Yeah, that's how to do it, steal the content so they can decide to try and make it even more difficult. Its here, its going to stay, its life. The only reason there wasn't more of it before is its so much easier to hand copies to people once you have them now than it was when everyone simply used vcr tapes. They have always been high on piracy, its is a MAJOR problem around thew world... They lose BILLIONS of dollars a year in other worlds because of stuff being pirated here. Can you really blame them?


----------



## HoTat2 (Nov 16, 2005)

dualsub2006 said:


> My Slingbox M1 on my HR44 runs through this switch and it still works like a charm:
> 
> http://www.amazon.com/gp/aw/d/B0049SCB2Y/ref=mp_s_a_1_1?qid=1436933881&sr=8-1&pi=AC_SX200_QL40&keywords=kinivo+hdmi+switch
> 
> ...


But then you had to remove the second TV formally connected to the HR23 by HDMI?

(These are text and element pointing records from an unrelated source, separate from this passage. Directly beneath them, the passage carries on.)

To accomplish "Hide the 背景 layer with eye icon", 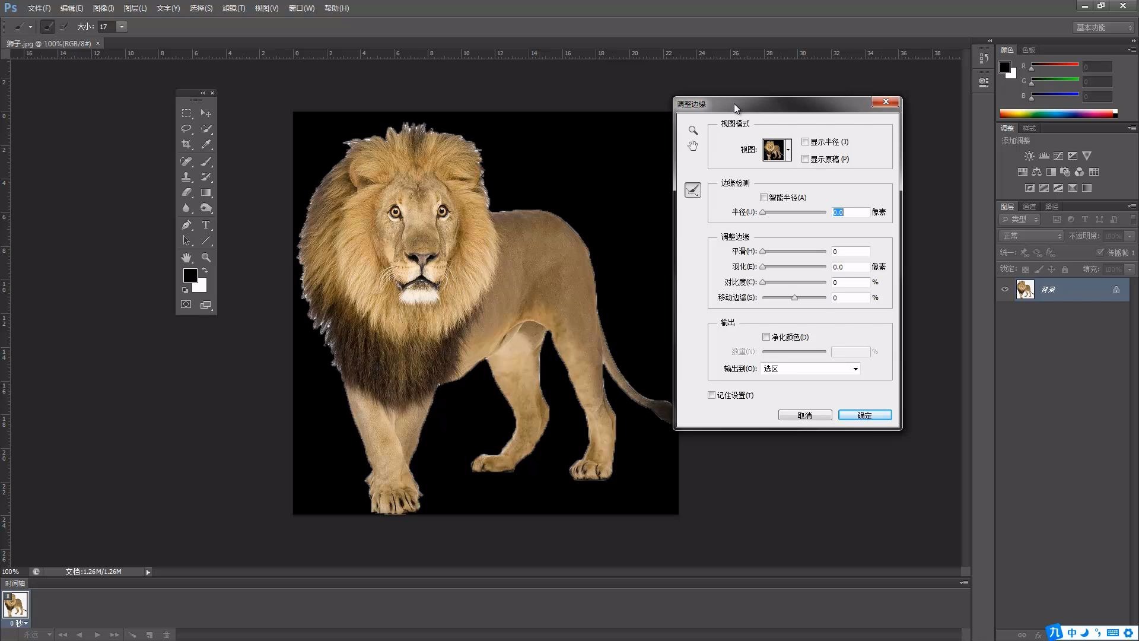I will coord(1005,290).
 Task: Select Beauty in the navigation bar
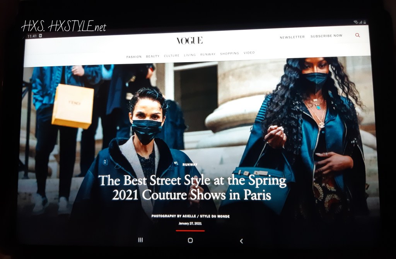(153, 56)
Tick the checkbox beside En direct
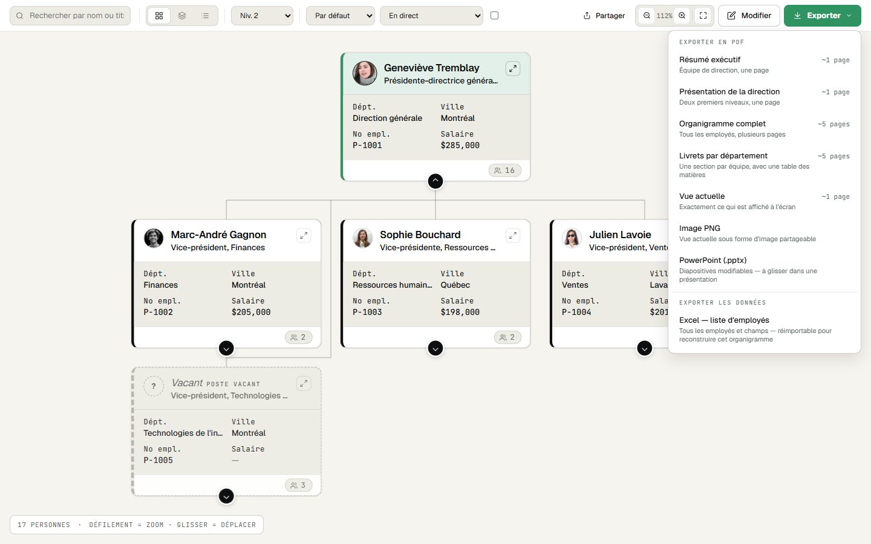Image resolution: width=871 pixels, height=544 pixels. [495, 16]
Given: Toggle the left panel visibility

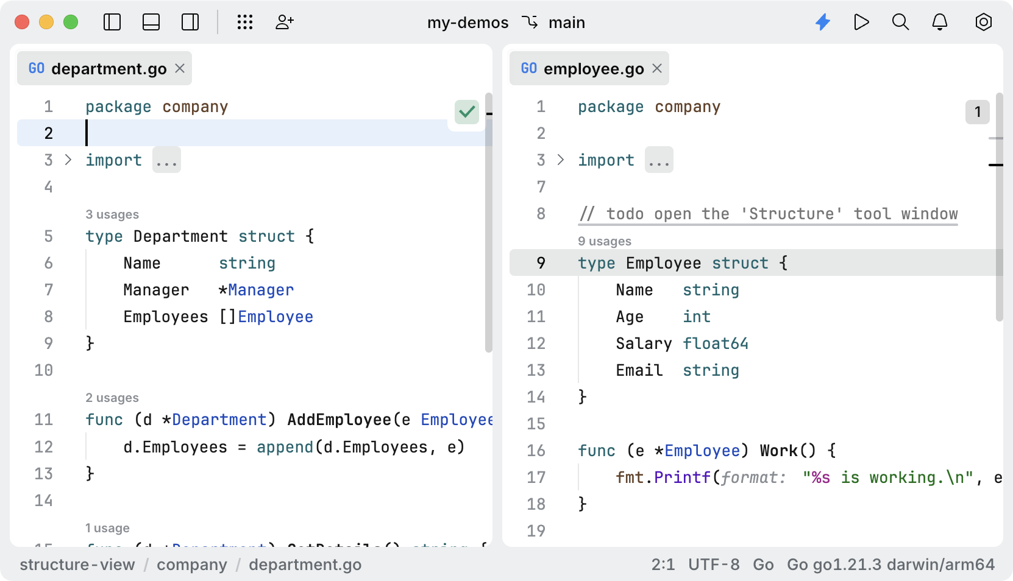Looking at the screenshot, I should [112, 23].
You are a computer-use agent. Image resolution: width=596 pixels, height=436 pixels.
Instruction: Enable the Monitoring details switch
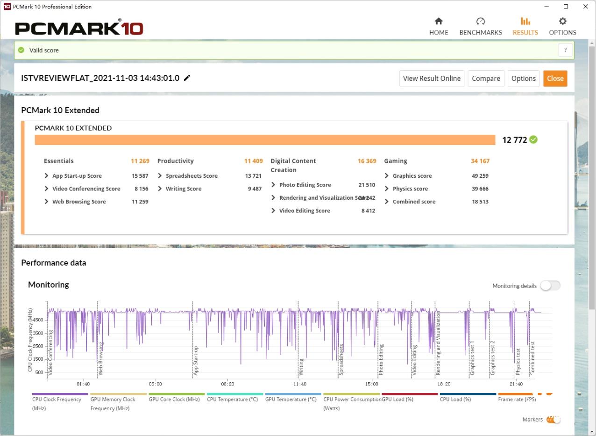click(x=550, y=286)
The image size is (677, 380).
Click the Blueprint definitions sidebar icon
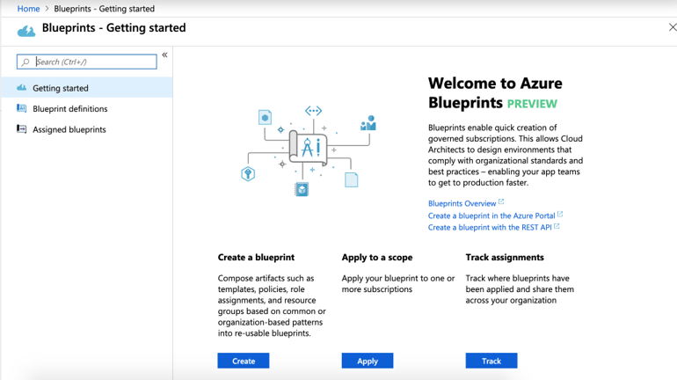pos(22,108)
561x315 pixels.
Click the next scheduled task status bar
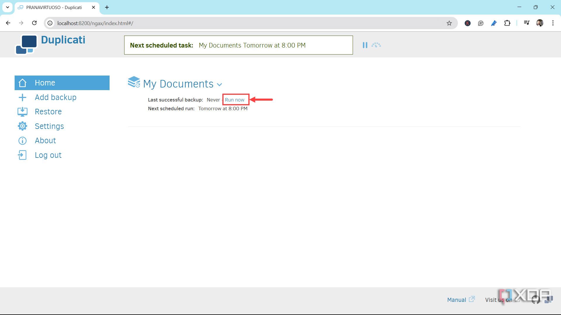coord(238,45)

Sent from my SGH-M819N using Tapatalk


----------



## scottb8888 (Mar 28, 2007)

Just noticed the same problem on my HR24. I pulled out the HDNI splitter I had in storage and it worked. I just don't like to have all these power sucking devices running all the time. HDMI splitter, component to composite adapter, and a composite modulator.


----------



## dualsub2006 (Aug 29, 2007)

HoTat2 said:


> But then you had to remove the second TV formally connected to the HR23 by HDMI?
> 
> Sent from my SGH-M819N using Tapatalk


No, I didn't describe that right. There are only two TV's, one with the HR44 and one with the HR24.

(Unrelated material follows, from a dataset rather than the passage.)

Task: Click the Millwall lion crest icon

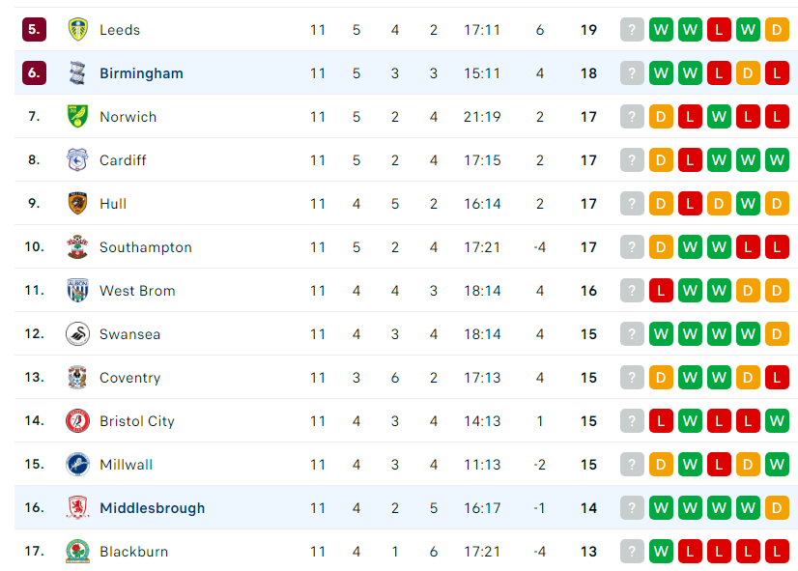Action: point(78,464)
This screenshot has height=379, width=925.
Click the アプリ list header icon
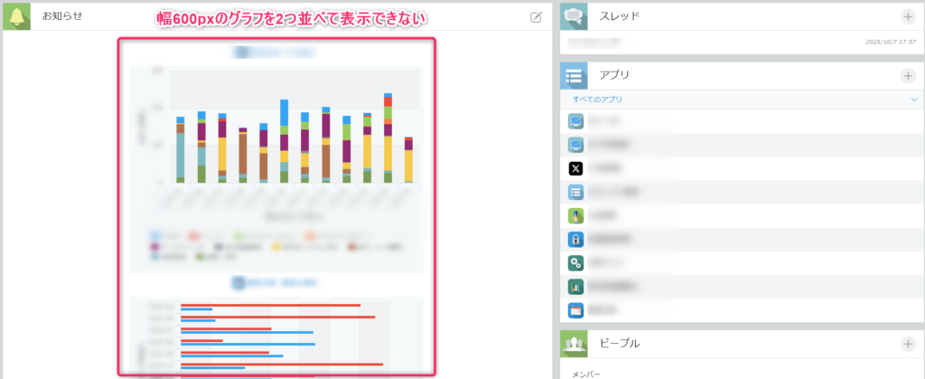click(575, 76)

The switches have been in use for over a year because I've had too many HDMI devices on each TV. The switch is powered and it allows the Slingbox to still work.


----------



## Leftcoastdave (Apr 2, 2004)

I ran into this problem last week as many of you did. By trial and error I developed a primitive but effective solution.

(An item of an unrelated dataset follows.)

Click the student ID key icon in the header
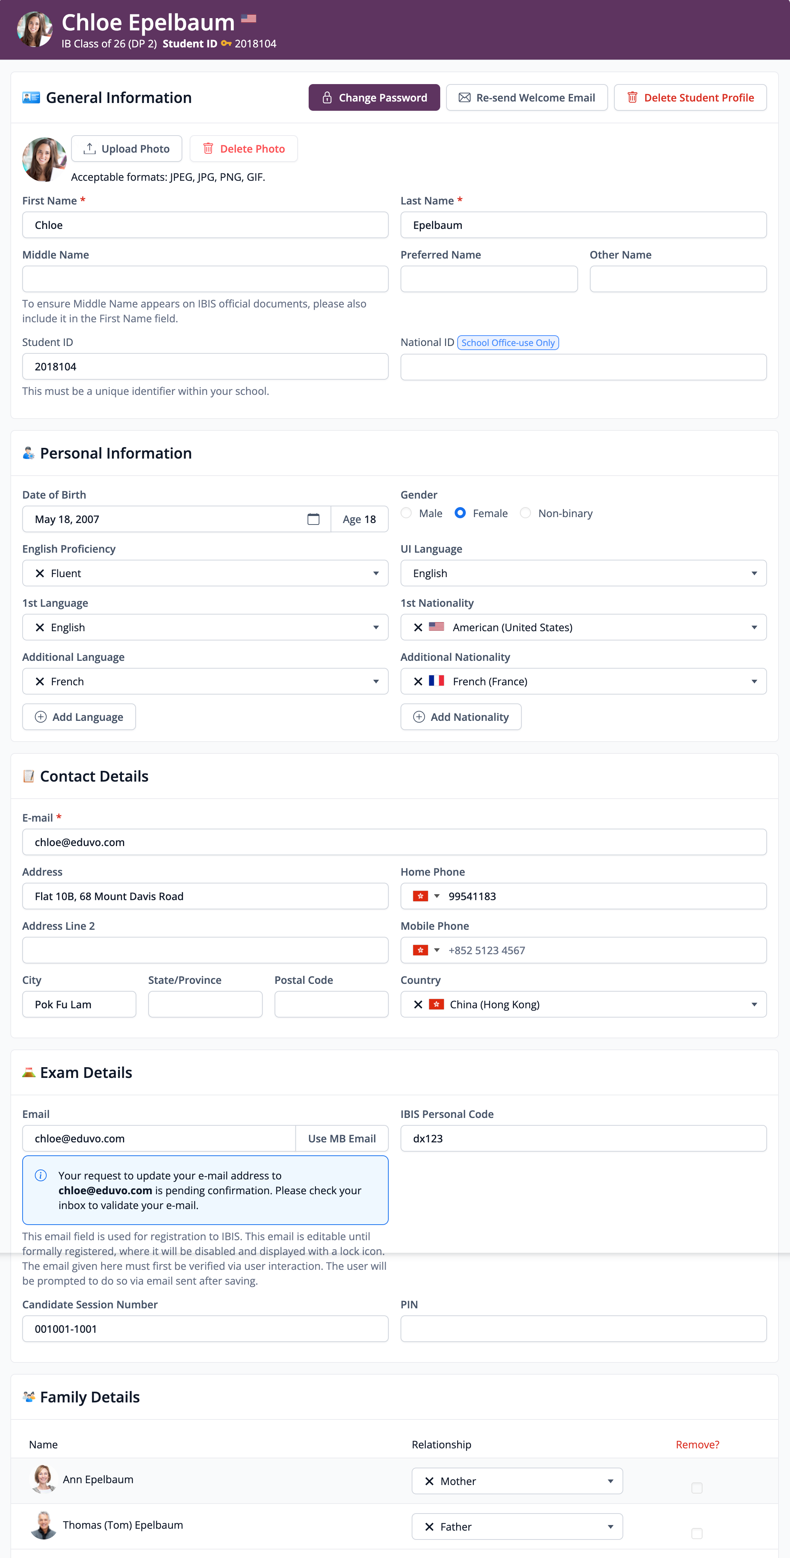 [226, 44]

My 3 remote TV's (fed by a channel Vision distribution amplifier) and my Slingbox Solo went dark when I turned off our Sony HX729 TV. TV on, all good, TV off, all remote TV's reporting lost signal. 

My crude workaround was to leave the TV powered up but I shut off the display manually using the TV's power saving mode (preferences\power management\display\off). I believe the power consumption by the TV in this mode is not substantially different than when powered off via the TV remote and my ancillary devices are all up and working. It is tedious to put the Sony into display-off mode but it does solve the problem.


----------



## Yogi Bear (Jul 15, 2015)

OK, I have the Kinivo 501BN, and that would probably work if our 2nd TV was hooked up with HDMI cable, but, it is hooked up with coax, thus, guessing we need a HDM to coax converter "if" there is such a thing. Any ideas??


----------



## HoTat2 (Nov 16, 2005)

Yogi Bear said:


> OK, I have the Kinivo 501BN, and that would probably work if our 2nd TV was hooked up with HDMI cable, but, it is hooked up with coax, thus, guessing we need a HDM to coax converter "if" there is such a thing. Any ideas??


Assuming you mean HDMI to NTSC RF video, not directly no.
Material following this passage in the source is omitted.